Celine Martin as a young woman

St. Therese entered the Carmelite monastery at Lisieux after the 7:00 a.m. Mass on Monday, April 9, 1888.  But that was not the only momentous event in the life of the Martin family that day.  That same evening Celine, Therese's eighteen-year-old sister, received an offer of marriage.

For more than a century the identity of Celine's first suitor remained unknown to the public.  The first young man ever known to have proposed marriage to any of the Martin daughters, he was a Man of Mystery.  I'd often wondered who he was and how he had become friends with the Martin family, who led a sheltered life at Lisieux.  In 1997, when Bishop Guy Gaucher, O.C.D., whose knowledge of every detail of the family's life is unparalleled, spoke at a Carmelite conference at Marquette University, I asked him for the name of the young man who proposed to Celine the night after Therese entered.  He answered "We don't know."  Since then, further research has identified the suitor, for both the Web site of the Archives of the Carmel of Lisieux and Bishop Gaucher's exhaustive 2010 biography, Sainte Therese de Lisieux (1873-1897), divulge the name: Albert Quesnel.

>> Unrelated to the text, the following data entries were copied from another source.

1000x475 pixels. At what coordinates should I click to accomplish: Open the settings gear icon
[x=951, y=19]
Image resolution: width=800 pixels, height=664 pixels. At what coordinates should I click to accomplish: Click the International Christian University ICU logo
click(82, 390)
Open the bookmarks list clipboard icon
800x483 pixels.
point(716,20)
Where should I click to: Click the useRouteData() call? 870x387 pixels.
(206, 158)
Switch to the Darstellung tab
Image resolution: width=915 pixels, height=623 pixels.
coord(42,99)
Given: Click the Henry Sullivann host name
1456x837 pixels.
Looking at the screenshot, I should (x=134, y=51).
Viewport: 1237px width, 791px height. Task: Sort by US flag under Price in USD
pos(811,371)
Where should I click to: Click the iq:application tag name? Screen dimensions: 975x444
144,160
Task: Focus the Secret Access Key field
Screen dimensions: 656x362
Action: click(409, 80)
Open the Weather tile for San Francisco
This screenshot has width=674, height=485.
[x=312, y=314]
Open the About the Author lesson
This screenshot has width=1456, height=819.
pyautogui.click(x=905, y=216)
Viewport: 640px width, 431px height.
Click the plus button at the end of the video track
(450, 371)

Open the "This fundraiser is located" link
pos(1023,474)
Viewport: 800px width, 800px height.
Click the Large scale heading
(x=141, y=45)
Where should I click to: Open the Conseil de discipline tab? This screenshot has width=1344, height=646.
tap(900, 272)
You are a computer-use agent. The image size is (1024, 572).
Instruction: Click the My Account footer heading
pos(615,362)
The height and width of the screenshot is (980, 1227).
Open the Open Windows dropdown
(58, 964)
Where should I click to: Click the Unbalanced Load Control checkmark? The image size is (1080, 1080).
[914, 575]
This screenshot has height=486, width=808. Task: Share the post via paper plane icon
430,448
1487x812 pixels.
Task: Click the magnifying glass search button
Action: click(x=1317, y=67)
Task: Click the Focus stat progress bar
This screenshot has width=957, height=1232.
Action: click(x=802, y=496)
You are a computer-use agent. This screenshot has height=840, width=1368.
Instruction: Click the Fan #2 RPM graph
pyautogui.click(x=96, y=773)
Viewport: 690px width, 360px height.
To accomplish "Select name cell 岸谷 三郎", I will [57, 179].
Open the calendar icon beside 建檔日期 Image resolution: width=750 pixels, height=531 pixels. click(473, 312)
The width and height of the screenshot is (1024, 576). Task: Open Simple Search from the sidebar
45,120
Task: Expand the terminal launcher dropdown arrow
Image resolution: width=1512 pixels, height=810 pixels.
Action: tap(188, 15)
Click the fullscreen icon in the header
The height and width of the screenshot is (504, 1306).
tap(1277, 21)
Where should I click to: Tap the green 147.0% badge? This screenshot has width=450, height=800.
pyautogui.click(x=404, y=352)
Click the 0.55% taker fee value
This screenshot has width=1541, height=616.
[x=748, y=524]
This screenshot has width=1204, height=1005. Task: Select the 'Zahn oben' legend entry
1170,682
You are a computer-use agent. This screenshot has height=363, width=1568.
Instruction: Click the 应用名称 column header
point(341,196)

M. Albert Quesnel on March 27, 1893, almost five years after he asked Celine Martin to marry him

 The Quesnel family, wealthy jewelers, were neighbors of the Martins.  Their house, near Les Buissonnets, was also located in the parish of Saint-Jacques.  Albert, their only son, was born July 16, 1858 at Lisieux, four days after the midnight wedding of Celine's parents, Louis and Zelie Martin, in Alencon on July 12, 1858.  His family were close friends of the Martins, and he had known St. Therese during her childhood and until she became a Carmelite.  He had given Celine advice in drawing and painting, in which he was gifted. 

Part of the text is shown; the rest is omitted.